## What is needed
Each record beneath this sentence is to be transcribed exactly as it reads.
Top of Given records
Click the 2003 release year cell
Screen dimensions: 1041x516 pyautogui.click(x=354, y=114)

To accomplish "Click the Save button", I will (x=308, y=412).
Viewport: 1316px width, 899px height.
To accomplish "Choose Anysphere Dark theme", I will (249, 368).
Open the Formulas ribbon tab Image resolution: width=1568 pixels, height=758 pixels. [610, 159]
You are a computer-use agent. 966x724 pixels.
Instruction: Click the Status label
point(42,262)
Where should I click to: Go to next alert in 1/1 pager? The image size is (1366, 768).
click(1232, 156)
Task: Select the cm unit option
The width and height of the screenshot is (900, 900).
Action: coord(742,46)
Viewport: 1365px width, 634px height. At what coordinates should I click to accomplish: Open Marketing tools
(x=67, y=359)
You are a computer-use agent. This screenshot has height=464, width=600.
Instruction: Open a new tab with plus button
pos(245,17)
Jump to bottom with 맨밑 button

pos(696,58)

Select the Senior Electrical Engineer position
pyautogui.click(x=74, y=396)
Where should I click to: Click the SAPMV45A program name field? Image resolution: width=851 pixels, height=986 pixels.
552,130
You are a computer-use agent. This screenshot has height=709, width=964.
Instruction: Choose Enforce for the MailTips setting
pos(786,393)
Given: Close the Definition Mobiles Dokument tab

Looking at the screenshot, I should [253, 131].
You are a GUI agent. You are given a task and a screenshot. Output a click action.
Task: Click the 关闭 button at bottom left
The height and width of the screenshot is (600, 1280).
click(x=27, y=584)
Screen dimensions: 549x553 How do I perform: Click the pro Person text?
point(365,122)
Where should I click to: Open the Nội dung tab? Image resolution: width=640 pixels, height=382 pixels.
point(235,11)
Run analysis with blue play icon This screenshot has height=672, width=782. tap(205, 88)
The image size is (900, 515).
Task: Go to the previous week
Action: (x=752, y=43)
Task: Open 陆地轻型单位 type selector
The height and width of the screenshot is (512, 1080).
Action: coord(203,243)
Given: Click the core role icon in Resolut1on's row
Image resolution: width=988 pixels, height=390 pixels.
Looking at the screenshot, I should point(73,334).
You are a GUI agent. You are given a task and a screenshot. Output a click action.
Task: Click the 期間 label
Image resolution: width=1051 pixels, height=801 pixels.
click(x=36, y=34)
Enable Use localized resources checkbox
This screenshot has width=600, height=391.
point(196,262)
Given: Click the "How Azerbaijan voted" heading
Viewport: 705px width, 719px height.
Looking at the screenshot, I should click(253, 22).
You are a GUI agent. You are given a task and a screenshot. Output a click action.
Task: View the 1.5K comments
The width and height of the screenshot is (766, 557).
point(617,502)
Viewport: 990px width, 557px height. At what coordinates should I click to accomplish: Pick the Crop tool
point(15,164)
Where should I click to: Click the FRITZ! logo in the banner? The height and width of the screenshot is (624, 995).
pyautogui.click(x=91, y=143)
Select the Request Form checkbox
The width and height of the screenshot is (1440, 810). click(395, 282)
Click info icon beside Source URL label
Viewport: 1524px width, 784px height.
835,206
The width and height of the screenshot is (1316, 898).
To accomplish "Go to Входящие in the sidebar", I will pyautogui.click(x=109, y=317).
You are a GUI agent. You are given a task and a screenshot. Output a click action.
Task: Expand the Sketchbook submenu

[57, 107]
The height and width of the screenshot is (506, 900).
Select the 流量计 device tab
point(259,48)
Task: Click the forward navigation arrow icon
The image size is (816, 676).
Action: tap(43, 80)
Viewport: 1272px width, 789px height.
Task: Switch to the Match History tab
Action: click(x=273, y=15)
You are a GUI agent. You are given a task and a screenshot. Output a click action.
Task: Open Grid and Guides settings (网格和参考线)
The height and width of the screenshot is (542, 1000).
Bottom of Given records
## Problem solution
Click the 2003 release year cell
Screen dimensions: 1041x516 pyautogui.click(x=354, y=114)

To accomplish "Click the Save button", I will (x=308, y=412).
Viewport: 1316px width, 899px height.
To accomplish "Choose Anysphere Dark theme", I will (249, 368).
Open the Formulas ribbon tab Image resolution: width=1568 pixels, height=758 pixels. [610, 159]
You are a computer-use agent. 966x724 pixels.
Instruction: Click the Status label
point(42,262)
Where should I click to: Go to next alert in 1/1 pager? The image size is (1366, 768).
click(1232, 156)
Task: Select the cm unit option
The width and height of the screenshot is (900, 900).
Action: coord(742,46)
Viewport: 1365px width, 634px height. At what coordinates should I click to accomplish: Open Marketing tools
(x=67, y=359)
You are a computer-use agent. This screenshot has height=464, width=600.
Instruction: Open a new tab with plus button
pos(245,17)
Jump to bottom with 맨밑 button

pos(696,58)

Select the Senior Electrical Engineer position
pyautogui.click(x=74, y=396)
Where should I click to: Click the SAPMV45A program name field? Image resolution: width=851 pixels, height=986 pixels.
552,130
You are a computer-use agent. This screenshot has height=709, width=964.
Instruction: Choose Enforce for the MailTips setting
pos(786,393)
Given: Close the Definition Mobiles Dokument tab

Looking at the screenshot, I should [253, 131].
You are a GUI agent. You are given a task and a screenshot. Output a click action.
Task: Click the 关闭 button at bottom left
The height and width of the screenshot is (600, 1280).
click(x=27, y=584)
Screen dimensions: 549x553 How do I perform: Click the pro Person text?
point(365,122)
Where should I click to: Open the Nội dung tab? Image resolution: width=640 pixels, height=382 pixels.
point(235,11)
Run analysis with blue play icon This screenshot has height=672, width=782. tap(205, 88)
The image size is (900, 515).
Task: Go to the previous week
Action: (x=752, y=43)
Task: Open 陆地轻型单位 type selector
The height and width of the screenshot is (512, 1080).
Action: coord(203,243)
Given: Click the core role icon in Resolut1on's row
Image resolution: width=988 pixels, height=390 pixels.
Looking at the screenshot, I should point(73,334).
You are a GUI agent. You are given a task and a screenshot. Output a click action.
Task: Click the 期間 label
Image resolution: width=1051 pixels, height=801 pixels.
click(x=36, y=34)
Enable Use localized resources checkbox
This screenshot has width=600, height=391.
point(196,262)
Given: Click the "How Azerbaijan voted" heading
Viewport: 705px width, 719px height.
Looking at the screenshot, I should click(253, 22).
You are a GUI agent. You are given a task and a screenshot. Output a click action.
Task: View the 1.5K comments
The width and height of the screenshot is (766, 557).
point(617,502)
Viewport: 990px width, 557px height. At what coordinates should I click to accomplish: Pick the Crop tool
point(15,164)
Where should I click to: Click the FRITZ! logo in the banner? The height and width of the screenshot is (624, 995).
pyautogui.click(x=91, y=143)
Select the Request Form checkbox
The width and height of the screenshot is (1440, 810). click(395, 282)
Click info icon beside Source URL label
Viewport: 1524px width, 784px height.
835,206
The width and height of the screenshot is (1316, 898).
To accomplish "Go to Входящие in the sidebar", I will pyautogui.click(x=109, y=317).
You are a GUI agent. You are given a task and a screenshot. Output a click action.
Task: Expand the Sketchbook submenu

[57, 107]
The height and width of the screenshot is (506, 900).
Select the 流量计 device tab
point(259,48)
Task: Click the forward navigation arrow icon
The image size is (816, 676).
Action: tap(43, 80)
Viewport: 1272px width, 789px height.
Task: Switch to the Match History tab
Action: click(x=273, y=15)
You are a GUI agent. You are given a task and a screenshot. Output a click action.
Task: Open Grid and Guides settings (网格和参考线)
The height and width of the screenshot is (542, 1000).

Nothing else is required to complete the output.